Exercise.
The expected output is an exact copy of the lines from the one containing "Click the 'Szczegóły firmy' step icon" to the final line below, minus any pictures.

Source data.
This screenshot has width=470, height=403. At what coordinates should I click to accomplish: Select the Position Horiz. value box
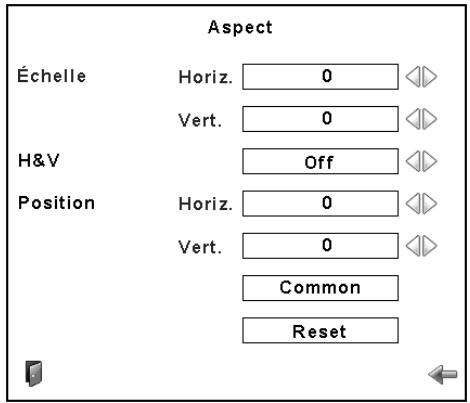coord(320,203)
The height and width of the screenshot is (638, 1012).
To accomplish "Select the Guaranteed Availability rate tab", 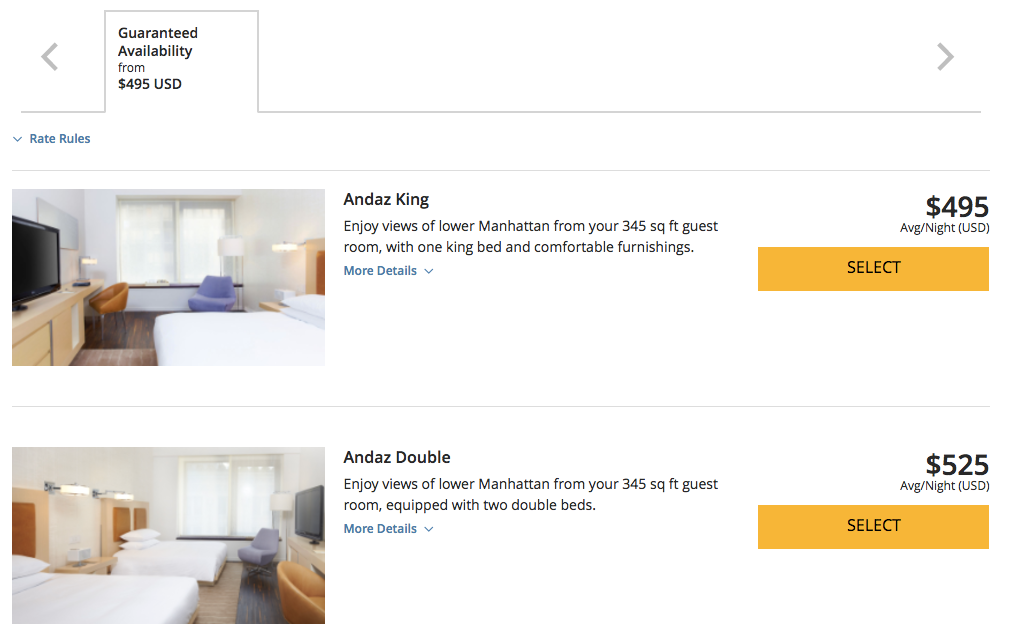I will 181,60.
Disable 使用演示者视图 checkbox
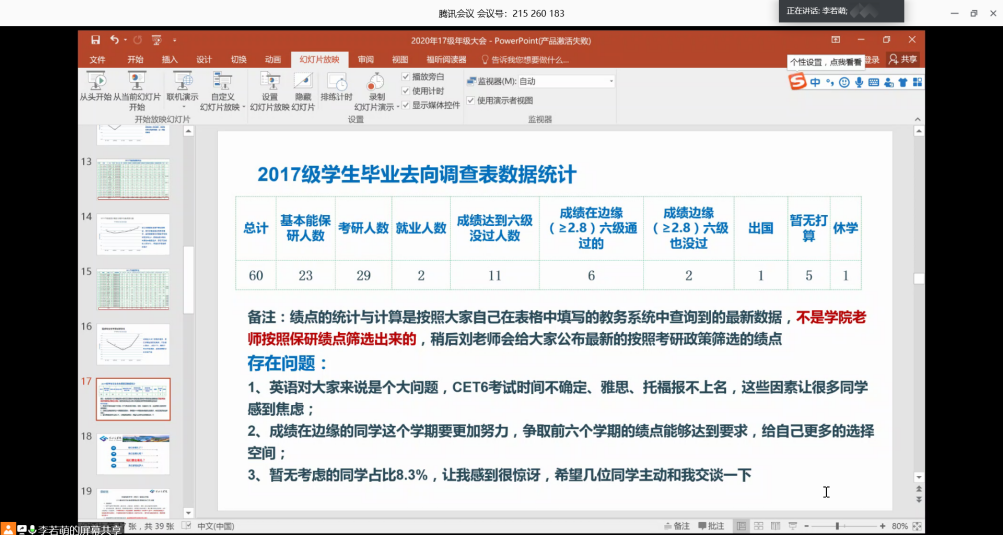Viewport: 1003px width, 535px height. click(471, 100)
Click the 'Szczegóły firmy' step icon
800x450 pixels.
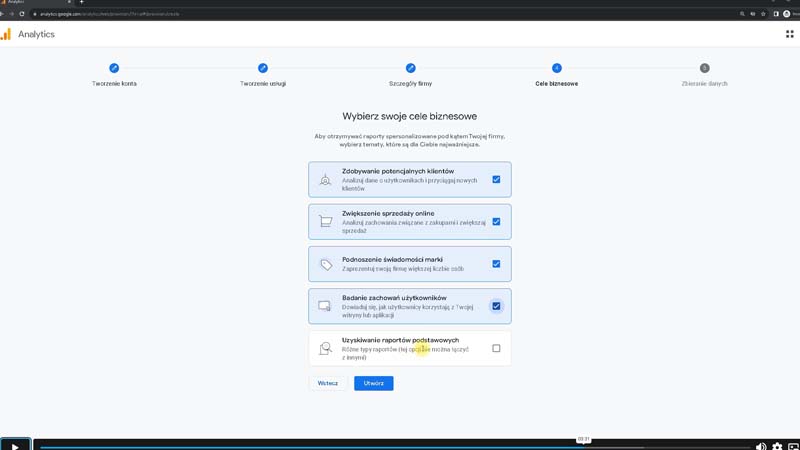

Written answer.
Click the 'Szczegóły firmy' step icon
800x450 pixels.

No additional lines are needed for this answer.